# Well allriiiiight......:) ThE HoUsE :)



## Shooboomafoo (Mar 30, 2011)

Hey it looks like I have been given the clear to close on my new house! I am excited, (but wary of being so..) but overall glad to be able to finally put one foot in front of me and start my journey.

I will have no bed, dont know if the refrigerator I am getting from a friends storage facility will work or not, no internet/satellite t.v. 

But it appears as if I will be closing either Friday or next week.
I just cant imagine it. 
Its been such a bumpy stress ridden back and forth yes/no on a daily basis that my chest truly hurt at times, and Ive developed an eye twitch.
From finding out it was a foreclosure owned by BankofAmerica, after having two of those foreclosures bought out from under me, to searching more than forty houses which were either dumps needing major repairs to being nice houses that were short sales or had some lien on them...
To finally winning the bid on this one, and dealing with BofA and their listing agent, whom replied to any communication a week after it was initially made...
To getting an inspection and finding out the furnace didnt work, paying a friend to check it out, and it ended up being fine...
To going over there to paint a little, and do some things before the appraisal to find a major leak in the upstairs utility room that destroyed the downstairs kitchen...
To "hoping" BofA would fix it at their cost, and waiting weeks for that answer

It took a loooooong stressful time at that, just trying to have some sort of answer as to whether I would get to buy it or not, even got to the point of looking at other houses after giving up on it..

But, FINALLY, finally,, finallllyyyyy.........

What?? whats that??? is,,, is that a.. a curling of my lip upward?? what?? whats this strange,, longbegone feeling??

DOH!!


----------



## AppleDucklings (Mar 27, 2011)

ahhhh Shoo! YAAAAAAYY!!! I'm going to have to take a road trip to Texas now to bring you a hot, homecooked casserole to welcome you to your new house. Here's hoping things start looking up for you from now on!


----------



## Shooboomafoo (Mar 30, 2011)

Thanks Apple!!
I'm beside myself for sure!

Hey Casserole? Bring it on!


----------



## AppleDucklings (Mar 27, 2011)

Shooboomafoo said:


> Thanks Apple!!
> I'm beside myself for sure!
> 
> Hey Casserole? Bring it on!


Casseroles rule! It's your whole meal all squished into one dish. Who doesn't love a casserole


----------



## always_hopefull (Aug 11, 2011)

Congratulations! I myself am stuck in the same house as my exh, I can't wait until the house is sold and I can move on and begin to heal.


----------



## Freak On a Leash (Feb 19, 2010)

Interesting. I'm still married and living separately from my husband! Best thing I ever did was get myself and my kids out of the house we shared. I think I would've been found hanging from my neck on a rope in the attic if I'd stayed in the same house with him.

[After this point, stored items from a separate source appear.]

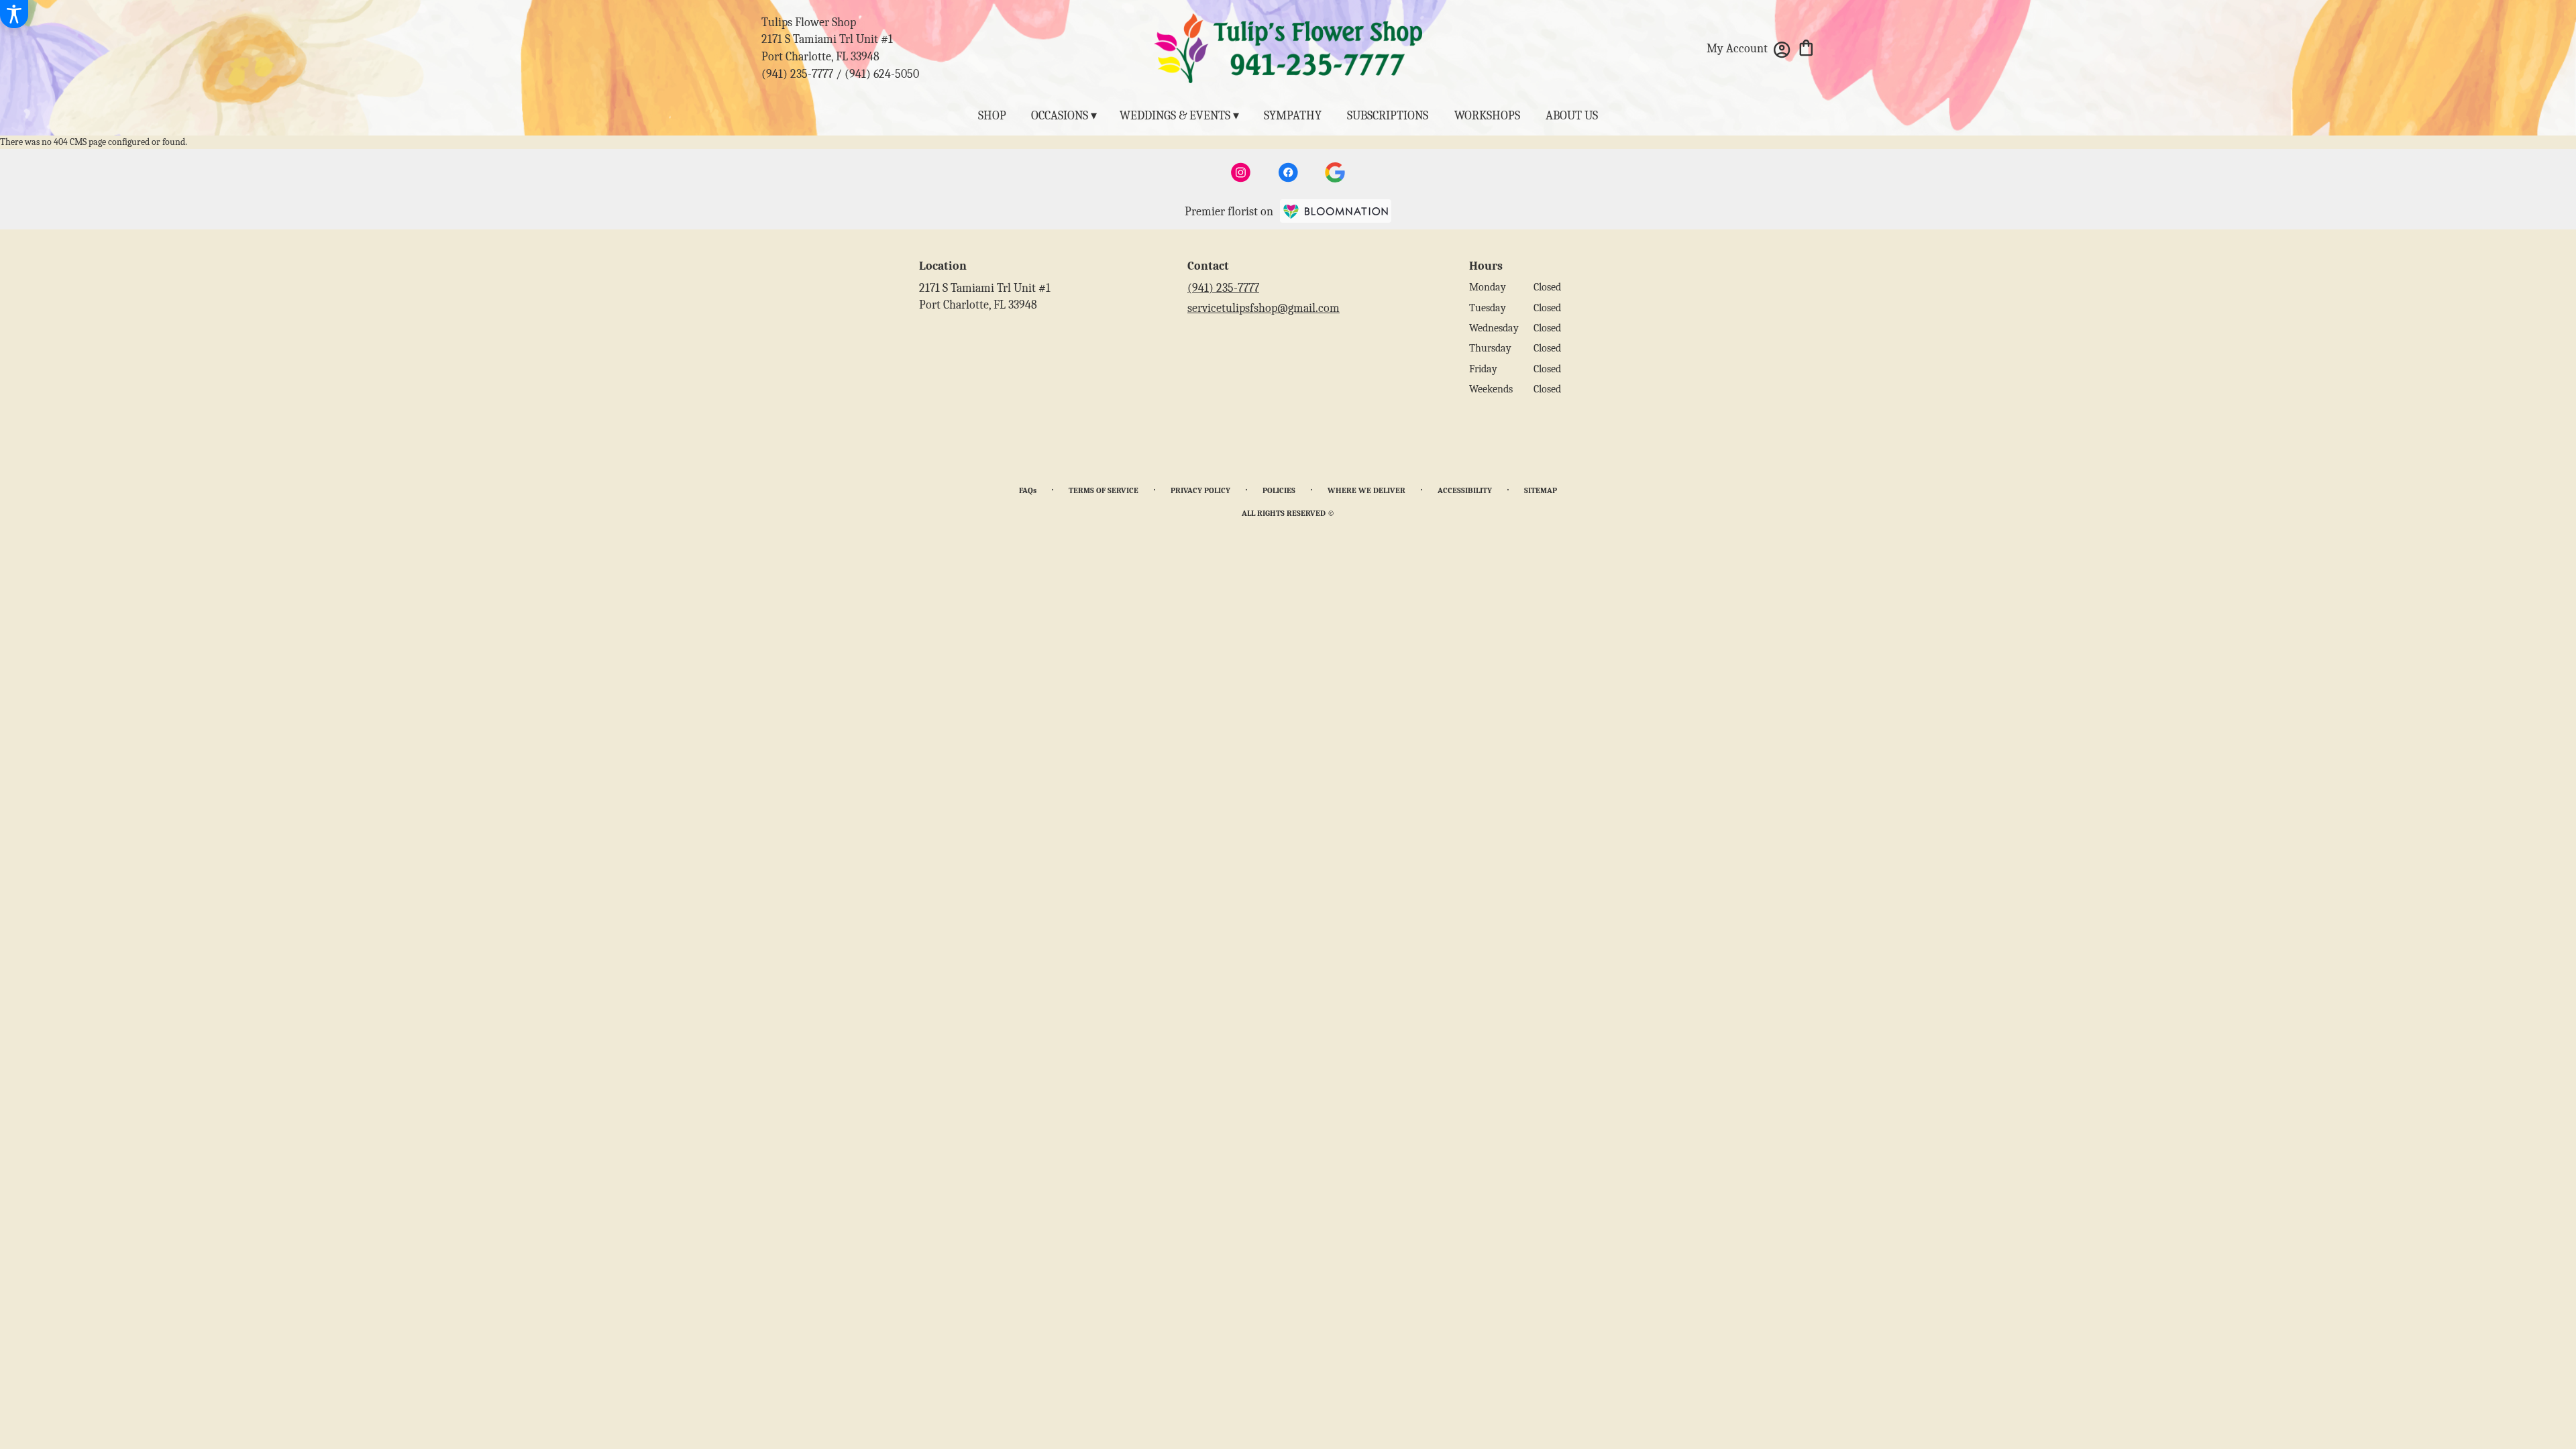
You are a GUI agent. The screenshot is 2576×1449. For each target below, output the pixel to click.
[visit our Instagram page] (1241, 172)
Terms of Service (1103, 490)
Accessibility (1465, 490)
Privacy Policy (1200, 490)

I congratulate you on your new house. If you have to sleep on an air mattress and have only your computer for entertainment you are far better off. A year later I still consider my apartment my sanctuary and love having it. Good luck and enjoy!


----------



## TotoWeRNotInKansasAnymore (Apr 7, 2011)

Congratulations Shoo!!! Hopefully everything else will come together in the new place without too many snags. Having your own residence should bring you more closure and peace of mind regarding the divorce.



Shooboomafoo said:


> ..... my chest truly hurt at times, and Ive developed an eye twitch.


Been there, done that ...... and then some!

Glad to hear that I am not the only person who developed an eye twitch from all the divorce and post stress. Don’t be surprised if it doesn’t go away immediately either. My eye twitched for a short time even after the stress began to alleviate. It was so dang annoying!


----------



## jayde (Jun 17, 2011)

Great news on the house Shoo. So good to hear good news on TAM.


----------



## Lon (Jun 6, 2011)

gratz man, enjoy the housewarming! As to no bed, sketchyfridge... I honestly love that kind of unknown great adventure stuff - it always makes for good memories (even if it is an unpleasing experience!)


----------



## Shooboomafoo (Mar 30, 2011)

Thanks so much you guys! Even my realtor is calling this experience a lesson in craziness. Im supposed to be signing papers today, I should get my keys on Halloween!


----------



## Sparkles422 (Jun 3, 2011)

Shoo:
Congrats! You made it through a long hard period, kick back and enjoy this success. It will be one of many in your new life that will be what you make of it.

You deserve this relief and release. Cut the cords of bondage and continue the path of freedom.

How wonderful, your own HOME.


----------